第21章 あなたに(跡部景吾)
どうやら話を聞くところによると、親父には決められた婚約者が居たらしい。
だが、父は母との結婚しか考えることが出来ず、周りを説得しまくって婚約にまで至ったそうだ。
母は頼華と同じ、裏の世界、とまでは行かないが、それなりの財閥とは全く無関係の、言わば一般人だった、という事だった。
なかなか親父もやるじゃねーの、とは思いつつ、自分の両親がこの2人で良かったと改めて感謝した。

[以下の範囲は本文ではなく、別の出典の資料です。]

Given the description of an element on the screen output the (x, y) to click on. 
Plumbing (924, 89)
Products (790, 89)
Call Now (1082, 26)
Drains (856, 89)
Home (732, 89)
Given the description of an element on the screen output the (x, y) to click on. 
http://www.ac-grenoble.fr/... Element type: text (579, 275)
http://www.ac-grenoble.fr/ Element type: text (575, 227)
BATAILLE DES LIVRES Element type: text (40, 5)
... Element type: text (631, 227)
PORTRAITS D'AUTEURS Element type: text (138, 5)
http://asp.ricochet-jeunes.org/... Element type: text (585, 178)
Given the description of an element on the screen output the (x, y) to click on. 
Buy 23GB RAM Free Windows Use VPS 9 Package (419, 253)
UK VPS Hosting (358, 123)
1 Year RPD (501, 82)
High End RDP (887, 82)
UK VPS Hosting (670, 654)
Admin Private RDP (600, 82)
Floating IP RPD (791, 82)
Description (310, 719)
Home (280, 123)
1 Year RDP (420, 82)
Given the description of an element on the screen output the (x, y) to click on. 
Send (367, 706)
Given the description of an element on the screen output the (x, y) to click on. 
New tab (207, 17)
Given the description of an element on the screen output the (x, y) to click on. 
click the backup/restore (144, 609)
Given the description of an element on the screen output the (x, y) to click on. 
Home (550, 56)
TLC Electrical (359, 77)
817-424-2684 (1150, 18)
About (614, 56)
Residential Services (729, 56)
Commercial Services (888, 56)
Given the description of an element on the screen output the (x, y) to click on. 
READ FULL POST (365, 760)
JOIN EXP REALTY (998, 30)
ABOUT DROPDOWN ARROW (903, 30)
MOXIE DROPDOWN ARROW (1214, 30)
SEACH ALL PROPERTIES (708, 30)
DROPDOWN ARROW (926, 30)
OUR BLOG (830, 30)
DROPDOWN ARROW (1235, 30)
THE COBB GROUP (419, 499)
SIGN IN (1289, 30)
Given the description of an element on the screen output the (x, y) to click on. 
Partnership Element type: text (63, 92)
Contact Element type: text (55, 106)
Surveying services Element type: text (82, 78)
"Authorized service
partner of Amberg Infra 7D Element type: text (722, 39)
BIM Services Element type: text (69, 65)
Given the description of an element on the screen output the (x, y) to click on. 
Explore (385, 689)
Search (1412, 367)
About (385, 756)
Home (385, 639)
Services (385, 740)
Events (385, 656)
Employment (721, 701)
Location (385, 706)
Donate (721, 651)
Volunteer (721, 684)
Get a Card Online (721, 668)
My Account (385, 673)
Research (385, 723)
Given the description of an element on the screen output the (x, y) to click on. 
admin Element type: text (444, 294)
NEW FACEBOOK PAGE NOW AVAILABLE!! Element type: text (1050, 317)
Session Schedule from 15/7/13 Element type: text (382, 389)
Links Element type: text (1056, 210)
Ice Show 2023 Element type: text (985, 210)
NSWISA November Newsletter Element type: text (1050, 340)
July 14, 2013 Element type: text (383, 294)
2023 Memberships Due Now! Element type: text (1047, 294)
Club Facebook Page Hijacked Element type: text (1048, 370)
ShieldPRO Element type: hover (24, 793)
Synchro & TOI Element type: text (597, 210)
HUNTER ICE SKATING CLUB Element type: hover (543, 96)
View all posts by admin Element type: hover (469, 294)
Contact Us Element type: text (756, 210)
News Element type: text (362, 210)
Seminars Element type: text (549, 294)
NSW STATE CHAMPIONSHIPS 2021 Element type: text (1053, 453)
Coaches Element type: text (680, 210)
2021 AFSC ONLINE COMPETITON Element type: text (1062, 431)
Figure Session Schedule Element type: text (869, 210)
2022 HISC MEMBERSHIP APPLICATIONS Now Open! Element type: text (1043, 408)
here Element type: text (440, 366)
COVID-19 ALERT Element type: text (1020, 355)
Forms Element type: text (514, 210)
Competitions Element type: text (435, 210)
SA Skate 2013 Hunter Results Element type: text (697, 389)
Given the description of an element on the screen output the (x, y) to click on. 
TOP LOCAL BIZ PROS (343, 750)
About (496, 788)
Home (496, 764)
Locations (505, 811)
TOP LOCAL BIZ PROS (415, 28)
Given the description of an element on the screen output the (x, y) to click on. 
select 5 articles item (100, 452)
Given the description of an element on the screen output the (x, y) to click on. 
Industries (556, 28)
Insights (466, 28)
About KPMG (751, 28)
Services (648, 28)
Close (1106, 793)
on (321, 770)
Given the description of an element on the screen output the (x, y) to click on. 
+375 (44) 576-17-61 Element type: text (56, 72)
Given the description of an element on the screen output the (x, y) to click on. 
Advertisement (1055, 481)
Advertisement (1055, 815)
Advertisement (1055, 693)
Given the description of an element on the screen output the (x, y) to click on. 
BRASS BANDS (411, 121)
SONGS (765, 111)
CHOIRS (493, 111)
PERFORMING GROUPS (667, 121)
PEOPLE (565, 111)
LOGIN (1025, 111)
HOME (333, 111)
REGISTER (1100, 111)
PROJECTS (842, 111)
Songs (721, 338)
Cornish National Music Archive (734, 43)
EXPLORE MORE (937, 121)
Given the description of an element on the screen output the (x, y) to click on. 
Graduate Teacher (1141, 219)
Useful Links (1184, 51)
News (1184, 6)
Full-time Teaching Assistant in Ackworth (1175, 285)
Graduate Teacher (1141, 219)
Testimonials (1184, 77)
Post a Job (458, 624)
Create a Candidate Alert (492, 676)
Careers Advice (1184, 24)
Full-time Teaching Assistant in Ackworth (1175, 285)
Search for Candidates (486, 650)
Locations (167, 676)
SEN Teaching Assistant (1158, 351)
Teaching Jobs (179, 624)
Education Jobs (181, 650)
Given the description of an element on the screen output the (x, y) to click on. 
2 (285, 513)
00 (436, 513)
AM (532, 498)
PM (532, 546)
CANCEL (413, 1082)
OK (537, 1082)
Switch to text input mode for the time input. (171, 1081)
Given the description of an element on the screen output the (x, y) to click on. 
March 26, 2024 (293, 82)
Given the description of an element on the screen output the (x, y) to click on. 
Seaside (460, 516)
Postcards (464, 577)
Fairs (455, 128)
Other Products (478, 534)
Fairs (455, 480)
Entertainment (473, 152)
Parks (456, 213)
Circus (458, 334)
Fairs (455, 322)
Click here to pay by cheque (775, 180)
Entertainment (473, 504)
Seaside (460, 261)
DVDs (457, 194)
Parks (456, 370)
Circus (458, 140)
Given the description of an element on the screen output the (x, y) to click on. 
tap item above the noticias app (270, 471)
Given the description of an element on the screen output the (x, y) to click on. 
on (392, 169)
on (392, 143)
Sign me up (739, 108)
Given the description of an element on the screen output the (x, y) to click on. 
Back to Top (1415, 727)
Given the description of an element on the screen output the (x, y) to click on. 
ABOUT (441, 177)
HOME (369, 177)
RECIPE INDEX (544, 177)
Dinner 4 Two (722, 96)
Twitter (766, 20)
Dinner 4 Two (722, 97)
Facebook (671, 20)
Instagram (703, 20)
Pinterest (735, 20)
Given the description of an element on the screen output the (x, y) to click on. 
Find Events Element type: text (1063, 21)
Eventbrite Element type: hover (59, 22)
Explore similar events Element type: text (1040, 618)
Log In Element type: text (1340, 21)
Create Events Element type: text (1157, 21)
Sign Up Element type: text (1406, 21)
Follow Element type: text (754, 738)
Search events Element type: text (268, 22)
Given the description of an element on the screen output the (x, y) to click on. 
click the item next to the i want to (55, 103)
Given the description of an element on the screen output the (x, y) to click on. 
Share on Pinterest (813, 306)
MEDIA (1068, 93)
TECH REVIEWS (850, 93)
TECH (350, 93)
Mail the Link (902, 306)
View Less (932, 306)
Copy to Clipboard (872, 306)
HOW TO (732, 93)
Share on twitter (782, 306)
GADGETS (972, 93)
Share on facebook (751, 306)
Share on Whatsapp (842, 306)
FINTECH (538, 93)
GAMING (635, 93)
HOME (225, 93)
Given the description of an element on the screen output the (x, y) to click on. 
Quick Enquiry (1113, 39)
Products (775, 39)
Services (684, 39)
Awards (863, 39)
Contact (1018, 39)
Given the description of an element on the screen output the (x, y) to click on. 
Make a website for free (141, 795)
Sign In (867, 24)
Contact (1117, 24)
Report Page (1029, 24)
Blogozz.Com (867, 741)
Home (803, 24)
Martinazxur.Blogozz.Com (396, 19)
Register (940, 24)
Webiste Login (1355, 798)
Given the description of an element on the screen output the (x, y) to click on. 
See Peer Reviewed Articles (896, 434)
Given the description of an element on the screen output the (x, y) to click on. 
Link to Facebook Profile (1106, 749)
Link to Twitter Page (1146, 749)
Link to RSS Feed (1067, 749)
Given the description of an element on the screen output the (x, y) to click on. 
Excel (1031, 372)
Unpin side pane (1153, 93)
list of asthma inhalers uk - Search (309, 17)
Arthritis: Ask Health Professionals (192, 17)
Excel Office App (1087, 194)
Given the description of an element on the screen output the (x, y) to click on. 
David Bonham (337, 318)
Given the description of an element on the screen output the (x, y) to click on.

「景吾、頼華さんを守れるのはお前だけだ。俺たちも後押しはするが、あとはお前次第だ」
「…はい、分かっています」
両親に許可を得た次の日。
俺は頼華の実家の前に来ていた。
以前来た時のように、勿論正装で。
インターフォンを押そうとすると、ギギギ、と重厚な扉が開き出した。
目の前にはあの時と同じ、自分よりも幾分かデカい屈強な男たちが並んでいた。
ただ、ひとつ違うのは門が開けきった時、真ん中に見知った顔が見えた。
「景吾くん、来ると思ってたよ」
「…颯一郎さん」
「さぁ、入って」
颯一郎さんに促されるまま、俺は応接間へと案内される。
そこからは庭にある鹿威しとその横に咲く、梅の花が鮮やかに目に入る。
「…アポ無しで申し訳ありません」
「いや、構わないよ。十夜に君を呼ぶように伝えたら、家を出たらしいって聞いてね。」
…十夜さん、相変わらずすげぇな。何処にいるのかも分かってんのか、と思いつつも、早速本題を切り出した。
颯一郎さんには、ストレートに、伝えればきっと分かってくれる気がした。
「頼華さんを正式に婚約者にしたいと考えています」
「ふふ、やっぱそう来たね」
まるで俺の心を見透かしたかのように、颯一郎さんは笑っていた。
「勿論、私は是非、と言いたい。が、十夜が君に言いたい事があるみたいだから聞いてくれるかな」
返事ひとつそく許可が出るとは思っていなかった。
しかし、十夜さんはどうなんだろうか。
あの人は誰よりも頼華を大切に思っているしな、と俺はごくりと唾を飲んだ。
入口付近に立っていた十夜さんがスっと颯一郎さんの横に立つ。
かなりの威圧に俺でさえも圧倒されそうになっていた。